I loved working for the company, but at the same time I would have totally despised the on-call system as implemented.

The main problem was that I was working on client apps. My focus was an Android app, to be specific. There was a completely separate web team that developed the backend; we not only didn't work on the backend, we were prohibited from working on the backend. I never even saw the backend code. We even asked to develop part of the backend we needed at one point, and they refused to let us, telling us that we didn't understand their security requirements and therefore couldn't contribute.

And from what I heard from people who were in the on-call rotation, every single 2AM call was from some badly designed alarm. Designed by their team.

Yes, every one of those alarms was fixed. Some may have been only "fixed" the first time, but I got the idea that each did eventually get adjusted to not be completely spurious.
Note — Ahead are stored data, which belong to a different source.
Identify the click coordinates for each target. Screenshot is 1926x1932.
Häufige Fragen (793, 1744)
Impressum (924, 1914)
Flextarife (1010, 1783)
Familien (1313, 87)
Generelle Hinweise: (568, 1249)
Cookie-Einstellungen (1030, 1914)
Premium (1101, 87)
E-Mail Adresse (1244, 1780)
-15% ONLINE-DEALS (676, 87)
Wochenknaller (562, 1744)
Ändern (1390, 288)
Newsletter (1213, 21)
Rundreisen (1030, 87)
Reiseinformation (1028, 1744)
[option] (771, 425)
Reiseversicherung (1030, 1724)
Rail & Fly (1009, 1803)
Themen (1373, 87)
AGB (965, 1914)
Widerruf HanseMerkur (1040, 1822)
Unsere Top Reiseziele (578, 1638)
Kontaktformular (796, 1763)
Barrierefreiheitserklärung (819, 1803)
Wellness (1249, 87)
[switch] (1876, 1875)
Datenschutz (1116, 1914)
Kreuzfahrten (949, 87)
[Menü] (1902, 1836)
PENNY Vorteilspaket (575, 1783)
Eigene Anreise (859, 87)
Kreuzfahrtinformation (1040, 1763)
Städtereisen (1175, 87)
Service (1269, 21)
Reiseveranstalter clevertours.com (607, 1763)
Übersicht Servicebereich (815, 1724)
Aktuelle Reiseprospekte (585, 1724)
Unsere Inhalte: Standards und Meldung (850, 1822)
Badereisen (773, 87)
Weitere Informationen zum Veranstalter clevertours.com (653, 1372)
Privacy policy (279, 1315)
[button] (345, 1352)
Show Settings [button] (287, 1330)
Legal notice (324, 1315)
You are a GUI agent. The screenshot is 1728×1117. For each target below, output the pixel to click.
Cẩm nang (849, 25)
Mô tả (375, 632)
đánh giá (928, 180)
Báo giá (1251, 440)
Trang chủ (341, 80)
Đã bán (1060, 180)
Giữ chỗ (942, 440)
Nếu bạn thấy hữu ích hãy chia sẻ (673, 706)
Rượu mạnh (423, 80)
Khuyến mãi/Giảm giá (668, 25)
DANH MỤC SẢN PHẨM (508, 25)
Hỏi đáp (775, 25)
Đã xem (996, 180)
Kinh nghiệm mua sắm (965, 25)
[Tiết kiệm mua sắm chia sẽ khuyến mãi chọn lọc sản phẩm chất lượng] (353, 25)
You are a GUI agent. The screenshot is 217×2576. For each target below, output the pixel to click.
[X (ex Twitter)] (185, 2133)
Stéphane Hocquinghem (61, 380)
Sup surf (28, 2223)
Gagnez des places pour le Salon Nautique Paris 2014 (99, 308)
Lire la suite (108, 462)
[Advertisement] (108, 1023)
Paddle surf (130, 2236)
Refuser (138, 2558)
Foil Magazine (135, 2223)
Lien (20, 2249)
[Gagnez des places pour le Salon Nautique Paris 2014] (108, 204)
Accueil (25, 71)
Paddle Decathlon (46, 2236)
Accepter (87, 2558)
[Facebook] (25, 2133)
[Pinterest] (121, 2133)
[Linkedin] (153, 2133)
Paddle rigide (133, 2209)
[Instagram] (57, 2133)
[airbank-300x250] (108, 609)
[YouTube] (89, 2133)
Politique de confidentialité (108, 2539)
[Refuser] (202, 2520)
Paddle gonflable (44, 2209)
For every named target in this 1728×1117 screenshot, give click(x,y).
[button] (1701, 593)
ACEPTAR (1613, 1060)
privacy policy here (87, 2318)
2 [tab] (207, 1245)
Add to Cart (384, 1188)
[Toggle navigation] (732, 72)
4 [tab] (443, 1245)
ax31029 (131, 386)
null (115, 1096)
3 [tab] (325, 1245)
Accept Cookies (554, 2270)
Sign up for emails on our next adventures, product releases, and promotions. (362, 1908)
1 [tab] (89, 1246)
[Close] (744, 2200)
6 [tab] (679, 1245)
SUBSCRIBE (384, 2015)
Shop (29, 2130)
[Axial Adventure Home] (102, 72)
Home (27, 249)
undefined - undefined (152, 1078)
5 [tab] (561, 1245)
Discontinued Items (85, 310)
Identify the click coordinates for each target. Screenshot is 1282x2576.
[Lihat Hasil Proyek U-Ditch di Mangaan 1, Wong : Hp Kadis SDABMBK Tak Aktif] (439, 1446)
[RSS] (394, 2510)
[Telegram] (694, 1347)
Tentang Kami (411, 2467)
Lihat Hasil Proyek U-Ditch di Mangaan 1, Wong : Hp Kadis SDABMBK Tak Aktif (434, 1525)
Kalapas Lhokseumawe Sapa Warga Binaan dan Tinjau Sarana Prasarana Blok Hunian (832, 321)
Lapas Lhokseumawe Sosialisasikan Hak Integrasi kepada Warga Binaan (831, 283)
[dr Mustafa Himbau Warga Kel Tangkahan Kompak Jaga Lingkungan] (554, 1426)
But what really offended my sensibilities was that the backend team was pushing for the client team to be on-call to cover for what seemed to me to be profoundly poor alarm definition. They were eager to get others on board to cover the on-call rotation because being on-call was such a nightmare.

Another comment [1] points out that the median number of alerts in a week should have been zero. It wasn't close, from what I could tell. And the whole "make them eat their own dog food" approach of putting the people on-call who are actually responsible for writing the code was broken by the practice of including people only loosely associated with the code (as in, we used it) in suffering the consequences of writing the code (or designing the alarms) badly.

In general, if I've broken something that's affected a site or product, I'm happy to fix it, even if it's after hours, though I prefer it to be on a "best efforts" basis rather than a "drop everything and work on it now" basis. What I don't want to sign up for is being roused out of bed at 2AM to fix problems caused by someone who isn't even on my team, where I wouldn't have even seen the PR that caused the problem or any of the related code, and there's absolutely no way I could have prevented it.